Definition of downward in English:

downward

(also downwards)

adverb

  • 1Toward a lower place, point, or level.

    ‘he was lying face downward’
    • ‘Our expectations had been managed downward for more than a year.’
    • ‘He said other factories are just chalking the price downwards at every opportunity.’
    • ‘The net internal effect will ultimately drive the cost of the brand up and drive quality levels downwards.’
    • ‘I shall only sell if they head downwards towards my break-even point.’
    • ‘The bridge sloped downwards halfway across, until it was level with the other side.’
    • ‘It is generally longer than it is wide and its floor slopes downwards towards a junction either with another valley or a plain.’
    • ‘This plateau slopes downward to the north until it reaches the sea.’
    • ‘We had gone barely a hundred yards when a few snowflakes began to drift downwards.’
    • ‘Clasping his hands together, he took a deep breath to lengthen his spine and looked gently downward toward the plush, carpeted floor.’
    • ‘I cast my gaze downwards towards the floor then looked back up at his hazel eyes.’
    • ‘She smiles slightly, looking downward at the floor and notices the blue box in Jason's hands.’
    • ‘Steve's eyes slant slightly downward, a sign of kindness.’
    • ‘Rather than following the classic coral slope downwards, I head for the shallows.’
    • ‘Nearly all beach sands have distinctive stratification that dips downward toward the water.’
    • ‘She finally rounded a corner and noticed that the path this time seemed to slope downwards.’
    • ‘The talonid basin lacks rugosity and slopes gently downward towards the ectolophid.’
    • ‘One thing about walking around a lot with a small child is that your eyes are always looking downwards towards the pavement.’
    • ‘They plunged downward towards a huddle of shanties on the edge of a huge city.’
    • ‘Rub a little oil over the body and progress downwards towards the feet.’
    • ‘By contrast, the trends for indicators of disabling asthma turned downwards in 1989.’
    1. 1.1 Used to indicate that something applies to everyone in a certain hierarchy or set.
      ‘new rules on sick leave affect employees of all grades, from managers downward’
      • ‘Everyone, from President Mubarak downwards, has assured me of the desire to increase the levels of trade.’
      • ‘What does that mean for cooperation between unions at executive level and downwards?’
      • ‘The whole issue has been handled terribly, right from governmental level downwards.’
      • ‘The pressure from everyone, from the Prime Minister downwards, seems to be having some effect at last.’

adjective

  • Moving or leading toward a lower place or level.

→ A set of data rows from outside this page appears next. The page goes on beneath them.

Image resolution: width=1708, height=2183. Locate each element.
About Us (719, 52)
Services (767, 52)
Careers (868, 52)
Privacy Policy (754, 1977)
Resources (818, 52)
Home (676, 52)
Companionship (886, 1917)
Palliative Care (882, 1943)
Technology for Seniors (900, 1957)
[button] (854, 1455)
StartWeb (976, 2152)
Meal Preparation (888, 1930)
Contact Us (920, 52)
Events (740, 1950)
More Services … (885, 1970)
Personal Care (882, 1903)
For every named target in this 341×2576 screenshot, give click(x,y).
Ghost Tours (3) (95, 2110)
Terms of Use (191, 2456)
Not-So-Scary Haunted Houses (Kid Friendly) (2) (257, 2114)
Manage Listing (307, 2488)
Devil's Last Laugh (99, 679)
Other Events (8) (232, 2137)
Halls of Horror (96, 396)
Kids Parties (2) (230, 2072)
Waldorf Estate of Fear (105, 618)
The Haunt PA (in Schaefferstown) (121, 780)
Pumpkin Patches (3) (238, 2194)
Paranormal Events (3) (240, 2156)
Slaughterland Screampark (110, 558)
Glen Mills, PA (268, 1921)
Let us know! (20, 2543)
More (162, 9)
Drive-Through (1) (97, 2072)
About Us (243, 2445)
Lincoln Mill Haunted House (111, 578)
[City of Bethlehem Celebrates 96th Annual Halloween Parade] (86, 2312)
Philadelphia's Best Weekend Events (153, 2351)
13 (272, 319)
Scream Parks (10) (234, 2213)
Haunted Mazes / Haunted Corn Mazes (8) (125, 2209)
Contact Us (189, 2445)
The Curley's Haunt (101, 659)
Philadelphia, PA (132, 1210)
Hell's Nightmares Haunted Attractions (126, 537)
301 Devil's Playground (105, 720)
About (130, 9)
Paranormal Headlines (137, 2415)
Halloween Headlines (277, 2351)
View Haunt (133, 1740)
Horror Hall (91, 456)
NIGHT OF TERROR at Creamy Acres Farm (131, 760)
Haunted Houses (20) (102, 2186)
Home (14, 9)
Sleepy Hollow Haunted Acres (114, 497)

    ‘a downward trend in inflation’
    ‘the downward curve of the stairs’
    • ‘Which will put more downward pressure on the dollar.’
    • ‘They are changes that must happen when oil supplies start their inevitable downward slide.’
    • ‘New figures to be published this week are expected to confirm the downward trend in house price inflation.’
    • ‘In addition, logistics inefficiency increases transaction costs that in turn put more downward pressure on competitiveness.’
    • ‘One thing is beyond doubt: his earnings are now on a downward curve.’
    • ‘This has proven to be a vicious downward spiral leading to the destruction of all past gains won in decades of struggle.’
    • ‘The only debate can be about precisely when that downward slide began.’
    • ‘Manufacturing industries accounted for the lion's share of the downward revision to profits.’
    • ‘When people get in a downward spiral, they have difficulty breaking that pattern.’
    • ‘It was his intention to continue this downward trend in the future.’
    • ‘His large, painted mouth retained its huge downward curve.’
    • ‘The question is, will the downward trend continue and are falling rental incomes a nationwide epidemic?’
    • ‘Although the profits are still smaller than the accumulated losses, at least the downward curve has been reversed.’
    • ‘The number of people smoking has been falling for a decade, but the downward trend appears to have stopped.’
    • ‘"Companies with good corporate structures in place are much more likely to avert sharp downward movements in earnings.’
    • ‘The next three-year strategy would aim to get crime back on a downward trend.’
    • ‘He said construction inflation was on a downward trend and prices for tenders were coming down steadily.’
    • ‘After all there is an intense competition, creating a downward spiral leading to unviable rates?’
    • ‘They seem to envisage an irreversible downward spiral leading to the depopulation of Australia.’
    • ‘All the so-called triumphs of efficient production are simply attempts to slow down the pace of the downward curve.’
    descending, downhill, falling, sinking, going down, moving down, sliding, slipping, dipping, earthbound, earthward
    View synonyms

Origin

Middle English: shortening of Old English adūnweard.